Kurds keep up offensive against extremists in northern Syria
Beirut: Backed by U.S.-led airstrikes and buoyed by battlefield successes, Kurdish fighters kept up an offensive through northern Syria on Tuesday, driving Islamic State militants out of a town near the extremists' de facto capital of Raqqa.
The capture of Ein Issa came just hours after the Kurdish forces had overrun a nearby military base, increasing the pressure on the Islamic State group less than two weeks after it lost the strategically located town of Tal Abyad on the Turkish border, severing a vital supply line.

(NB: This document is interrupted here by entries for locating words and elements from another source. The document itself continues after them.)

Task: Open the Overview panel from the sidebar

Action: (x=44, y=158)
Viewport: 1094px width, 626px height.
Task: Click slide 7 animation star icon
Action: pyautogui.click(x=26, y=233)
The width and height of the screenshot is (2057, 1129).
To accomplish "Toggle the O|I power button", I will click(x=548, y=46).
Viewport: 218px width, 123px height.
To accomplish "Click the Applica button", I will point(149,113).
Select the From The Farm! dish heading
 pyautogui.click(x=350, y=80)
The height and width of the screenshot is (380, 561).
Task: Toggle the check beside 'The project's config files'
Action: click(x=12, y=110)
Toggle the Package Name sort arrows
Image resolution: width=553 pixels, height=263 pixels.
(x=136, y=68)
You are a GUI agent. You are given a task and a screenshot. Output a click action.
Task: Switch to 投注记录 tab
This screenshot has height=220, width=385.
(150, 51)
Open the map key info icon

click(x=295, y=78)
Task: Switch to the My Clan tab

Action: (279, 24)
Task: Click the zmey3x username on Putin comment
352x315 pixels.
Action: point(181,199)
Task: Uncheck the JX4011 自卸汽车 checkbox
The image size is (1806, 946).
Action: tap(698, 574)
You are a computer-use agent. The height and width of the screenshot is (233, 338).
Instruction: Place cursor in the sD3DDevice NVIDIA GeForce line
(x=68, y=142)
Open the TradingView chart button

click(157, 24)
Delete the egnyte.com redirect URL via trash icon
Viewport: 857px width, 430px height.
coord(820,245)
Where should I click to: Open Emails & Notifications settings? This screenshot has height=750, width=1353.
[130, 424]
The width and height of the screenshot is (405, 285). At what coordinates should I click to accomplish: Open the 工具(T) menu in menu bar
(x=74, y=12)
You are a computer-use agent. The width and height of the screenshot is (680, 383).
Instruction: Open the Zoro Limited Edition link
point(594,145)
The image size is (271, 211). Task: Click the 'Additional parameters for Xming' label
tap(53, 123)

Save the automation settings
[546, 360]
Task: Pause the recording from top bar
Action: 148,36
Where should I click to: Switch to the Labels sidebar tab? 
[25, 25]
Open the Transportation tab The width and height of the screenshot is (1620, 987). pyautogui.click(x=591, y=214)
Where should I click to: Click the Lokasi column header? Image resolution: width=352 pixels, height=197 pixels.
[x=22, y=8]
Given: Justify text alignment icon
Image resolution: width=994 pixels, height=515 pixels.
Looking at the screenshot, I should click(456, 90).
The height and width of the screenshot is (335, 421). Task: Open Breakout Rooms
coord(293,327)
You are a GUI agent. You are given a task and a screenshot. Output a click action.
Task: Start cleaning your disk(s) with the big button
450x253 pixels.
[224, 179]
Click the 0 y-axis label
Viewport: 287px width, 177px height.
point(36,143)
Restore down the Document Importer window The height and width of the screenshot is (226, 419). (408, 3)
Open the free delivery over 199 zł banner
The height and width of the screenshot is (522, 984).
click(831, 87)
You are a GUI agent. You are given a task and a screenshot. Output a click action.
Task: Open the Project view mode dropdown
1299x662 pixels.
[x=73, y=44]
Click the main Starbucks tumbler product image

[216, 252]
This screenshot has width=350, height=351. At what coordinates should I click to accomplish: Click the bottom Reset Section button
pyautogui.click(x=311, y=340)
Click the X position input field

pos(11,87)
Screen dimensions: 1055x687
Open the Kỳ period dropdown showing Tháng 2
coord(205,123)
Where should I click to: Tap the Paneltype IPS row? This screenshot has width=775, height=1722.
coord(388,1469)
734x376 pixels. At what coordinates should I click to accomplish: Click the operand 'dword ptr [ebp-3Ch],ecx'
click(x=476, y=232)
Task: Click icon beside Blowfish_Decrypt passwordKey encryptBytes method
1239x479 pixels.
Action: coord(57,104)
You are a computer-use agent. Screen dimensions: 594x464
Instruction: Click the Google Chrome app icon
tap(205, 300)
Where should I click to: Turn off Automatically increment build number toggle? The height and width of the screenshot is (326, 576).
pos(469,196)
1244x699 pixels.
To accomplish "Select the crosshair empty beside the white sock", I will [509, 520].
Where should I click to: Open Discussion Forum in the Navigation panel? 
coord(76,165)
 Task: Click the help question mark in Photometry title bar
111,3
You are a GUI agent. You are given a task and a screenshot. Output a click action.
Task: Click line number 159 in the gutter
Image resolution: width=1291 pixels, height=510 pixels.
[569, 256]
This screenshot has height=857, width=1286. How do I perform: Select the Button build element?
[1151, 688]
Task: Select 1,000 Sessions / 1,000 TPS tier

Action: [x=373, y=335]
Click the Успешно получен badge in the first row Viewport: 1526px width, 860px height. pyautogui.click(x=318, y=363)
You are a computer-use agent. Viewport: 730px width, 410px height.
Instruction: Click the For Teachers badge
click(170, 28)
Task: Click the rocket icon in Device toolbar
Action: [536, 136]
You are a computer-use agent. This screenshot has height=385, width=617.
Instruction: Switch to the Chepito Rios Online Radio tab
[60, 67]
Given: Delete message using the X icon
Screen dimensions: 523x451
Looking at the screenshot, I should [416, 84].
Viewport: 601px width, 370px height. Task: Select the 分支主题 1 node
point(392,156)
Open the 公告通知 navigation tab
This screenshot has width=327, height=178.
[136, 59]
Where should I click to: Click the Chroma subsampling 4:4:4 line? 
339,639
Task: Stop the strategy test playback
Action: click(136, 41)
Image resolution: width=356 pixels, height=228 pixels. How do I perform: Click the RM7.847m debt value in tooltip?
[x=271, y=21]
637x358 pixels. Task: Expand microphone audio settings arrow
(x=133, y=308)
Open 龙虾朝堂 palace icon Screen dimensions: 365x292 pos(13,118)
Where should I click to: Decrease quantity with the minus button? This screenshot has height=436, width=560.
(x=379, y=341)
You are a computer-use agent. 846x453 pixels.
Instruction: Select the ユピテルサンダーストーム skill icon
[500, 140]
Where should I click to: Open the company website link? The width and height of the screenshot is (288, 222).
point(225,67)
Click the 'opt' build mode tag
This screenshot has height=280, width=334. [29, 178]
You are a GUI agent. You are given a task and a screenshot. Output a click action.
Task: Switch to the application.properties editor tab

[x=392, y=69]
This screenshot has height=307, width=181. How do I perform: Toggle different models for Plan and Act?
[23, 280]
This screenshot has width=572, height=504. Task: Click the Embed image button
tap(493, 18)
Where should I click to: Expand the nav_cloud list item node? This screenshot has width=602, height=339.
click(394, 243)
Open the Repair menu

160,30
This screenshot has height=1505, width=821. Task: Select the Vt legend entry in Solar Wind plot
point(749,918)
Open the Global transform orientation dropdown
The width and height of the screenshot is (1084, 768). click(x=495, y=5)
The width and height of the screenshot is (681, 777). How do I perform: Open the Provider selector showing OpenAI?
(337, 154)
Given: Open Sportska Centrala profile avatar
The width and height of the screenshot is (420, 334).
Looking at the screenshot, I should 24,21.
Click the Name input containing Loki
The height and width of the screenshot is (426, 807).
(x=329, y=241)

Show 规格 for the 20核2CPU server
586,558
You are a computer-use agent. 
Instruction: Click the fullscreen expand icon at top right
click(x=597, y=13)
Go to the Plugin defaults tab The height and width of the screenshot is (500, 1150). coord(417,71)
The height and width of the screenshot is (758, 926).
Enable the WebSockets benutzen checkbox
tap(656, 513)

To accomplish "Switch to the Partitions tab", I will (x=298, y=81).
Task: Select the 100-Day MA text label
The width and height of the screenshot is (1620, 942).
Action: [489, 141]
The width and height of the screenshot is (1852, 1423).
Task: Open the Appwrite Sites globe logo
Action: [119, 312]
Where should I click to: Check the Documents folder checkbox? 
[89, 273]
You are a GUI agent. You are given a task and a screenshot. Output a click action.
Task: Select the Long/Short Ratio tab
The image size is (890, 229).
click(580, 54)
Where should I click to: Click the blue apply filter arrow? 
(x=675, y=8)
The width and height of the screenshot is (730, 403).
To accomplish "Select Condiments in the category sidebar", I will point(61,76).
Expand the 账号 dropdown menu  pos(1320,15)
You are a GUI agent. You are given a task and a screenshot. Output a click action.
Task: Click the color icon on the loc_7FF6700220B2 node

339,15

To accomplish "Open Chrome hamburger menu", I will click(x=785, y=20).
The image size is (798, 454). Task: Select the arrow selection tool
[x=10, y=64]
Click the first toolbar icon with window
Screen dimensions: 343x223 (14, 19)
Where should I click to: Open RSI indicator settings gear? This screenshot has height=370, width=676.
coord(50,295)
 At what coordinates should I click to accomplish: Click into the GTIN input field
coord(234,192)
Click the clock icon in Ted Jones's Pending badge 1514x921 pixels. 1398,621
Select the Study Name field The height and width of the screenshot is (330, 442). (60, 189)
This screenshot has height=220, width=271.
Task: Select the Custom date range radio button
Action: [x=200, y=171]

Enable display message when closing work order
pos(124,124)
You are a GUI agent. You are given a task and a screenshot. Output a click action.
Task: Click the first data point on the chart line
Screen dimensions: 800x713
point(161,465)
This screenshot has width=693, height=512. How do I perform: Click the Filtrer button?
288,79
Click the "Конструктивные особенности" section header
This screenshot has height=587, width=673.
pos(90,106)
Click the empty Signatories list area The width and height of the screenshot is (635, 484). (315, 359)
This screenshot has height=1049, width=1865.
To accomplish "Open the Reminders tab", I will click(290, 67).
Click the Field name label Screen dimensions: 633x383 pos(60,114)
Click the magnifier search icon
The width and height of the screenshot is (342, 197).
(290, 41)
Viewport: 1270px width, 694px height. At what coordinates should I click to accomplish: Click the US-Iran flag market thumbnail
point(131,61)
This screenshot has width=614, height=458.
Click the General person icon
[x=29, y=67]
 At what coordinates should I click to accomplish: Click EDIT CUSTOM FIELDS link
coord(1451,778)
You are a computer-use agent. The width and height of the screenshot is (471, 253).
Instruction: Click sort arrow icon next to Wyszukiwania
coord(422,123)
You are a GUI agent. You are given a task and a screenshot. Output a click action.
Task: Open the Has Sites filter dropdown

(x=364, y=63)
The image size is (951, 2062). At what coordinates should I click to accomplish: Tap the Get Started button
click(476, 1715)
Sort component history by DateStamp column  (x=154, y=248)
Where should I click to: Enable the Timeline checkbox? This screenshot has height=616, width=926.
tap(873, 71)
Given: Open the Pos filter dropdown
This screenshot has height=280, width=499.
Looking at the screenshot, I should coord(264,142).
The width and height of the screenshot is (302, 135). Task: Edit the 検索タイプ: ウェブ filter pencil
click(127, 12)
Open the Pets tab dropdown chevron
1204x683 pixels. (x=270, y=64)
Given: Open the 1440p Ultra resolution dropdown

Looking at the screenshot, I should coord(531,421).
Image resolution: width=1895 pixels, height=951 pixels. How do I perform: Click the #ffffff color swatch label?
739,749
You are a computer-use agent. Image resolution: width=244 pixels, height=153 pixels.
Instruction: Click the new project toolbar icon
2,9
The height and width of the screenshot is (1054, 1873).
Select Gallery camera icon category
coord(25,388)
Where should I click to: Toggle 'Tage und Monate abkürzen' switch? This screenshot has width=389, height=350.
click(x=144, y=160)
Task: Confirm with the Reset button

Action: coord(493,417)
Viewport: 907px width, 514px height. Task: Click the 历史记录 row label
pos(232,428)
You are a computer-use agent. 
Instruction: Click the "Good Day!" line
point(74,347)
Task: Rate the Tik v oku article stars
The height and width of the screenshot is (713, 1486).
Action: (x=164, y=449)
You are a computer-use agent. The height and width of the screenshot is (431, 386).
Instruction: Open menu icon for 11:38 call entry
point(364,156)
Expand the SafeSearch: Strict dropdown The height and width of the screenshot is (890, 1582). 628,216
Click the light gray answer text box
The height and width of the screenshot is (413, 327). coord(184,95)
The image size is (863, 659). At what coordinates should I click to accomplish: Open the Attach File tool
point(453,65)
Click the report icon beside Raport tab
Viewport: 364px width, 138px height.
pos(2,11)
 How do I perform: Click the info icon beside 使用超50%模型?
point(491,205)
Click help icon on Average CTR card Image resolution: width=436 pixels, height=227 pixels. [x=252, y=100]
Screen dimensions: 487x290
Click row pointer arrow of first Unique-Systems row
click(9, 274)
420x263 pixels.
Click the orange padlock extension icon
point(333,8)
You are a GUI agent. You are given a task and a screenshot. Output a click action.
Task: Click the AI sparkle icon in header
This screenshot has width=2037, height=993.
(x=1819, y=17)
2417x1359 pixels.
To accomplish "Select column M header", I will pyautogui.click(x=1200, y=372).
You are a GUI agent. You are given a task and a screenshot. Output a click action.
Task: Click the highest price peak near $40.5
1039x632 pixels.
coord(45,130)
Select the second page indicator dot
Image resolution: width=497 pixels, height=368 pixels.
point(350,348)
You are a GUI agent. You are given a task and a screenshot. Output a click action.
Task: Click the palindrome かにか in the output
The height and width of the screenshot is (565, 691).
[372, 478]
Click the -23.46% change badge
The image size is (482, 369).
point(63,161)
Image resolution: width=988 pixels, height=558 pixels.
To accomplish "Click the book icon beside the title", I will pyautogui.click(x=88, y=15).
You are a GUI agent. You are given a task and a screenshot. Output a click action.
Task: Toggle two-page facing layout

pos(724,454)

The advances by the Kurdish fighters in Syria as well as in northern Iraq has been credited largely to a high level of coordination between the ground forces and the nearly year-old air campaign being led by Washington against the Islamic State, also known as ISIS or ISIL in English and by its Arabic acronym, Daesh.
White House Press Secretary Josh Earnest called the success by the Kurds "an indication of how critically important it is for the United States to have a capable, willing and effective partner fighting ISIL on the ground."
That was why the U.S. was dedicating "significant resources" to building up opposition forces, he said. That work was "a more difficult task" in Syria than Iraq, but that "this is a pretty good illustration of why that very difficult work is important," Earnest added.
Ein Issa is only 50 kilometers (30 miles) north of Raqqa, the stronghold of the Islamic State's self-declared caliphate that spans parts of Syria and Iraq.The recent battlefield setbacks for IS were mentioned in an audio message by the group's spokesman, Abu Muhammad al-Adnani, for the Muslim holy month of Ramadan.
"God never gave the mujahedeen a promise of victory every time," al-Adnani said in the message posted on social media, adding that the faithful "may lose a battle or battles and may lose towns and areas, but will never be defeated."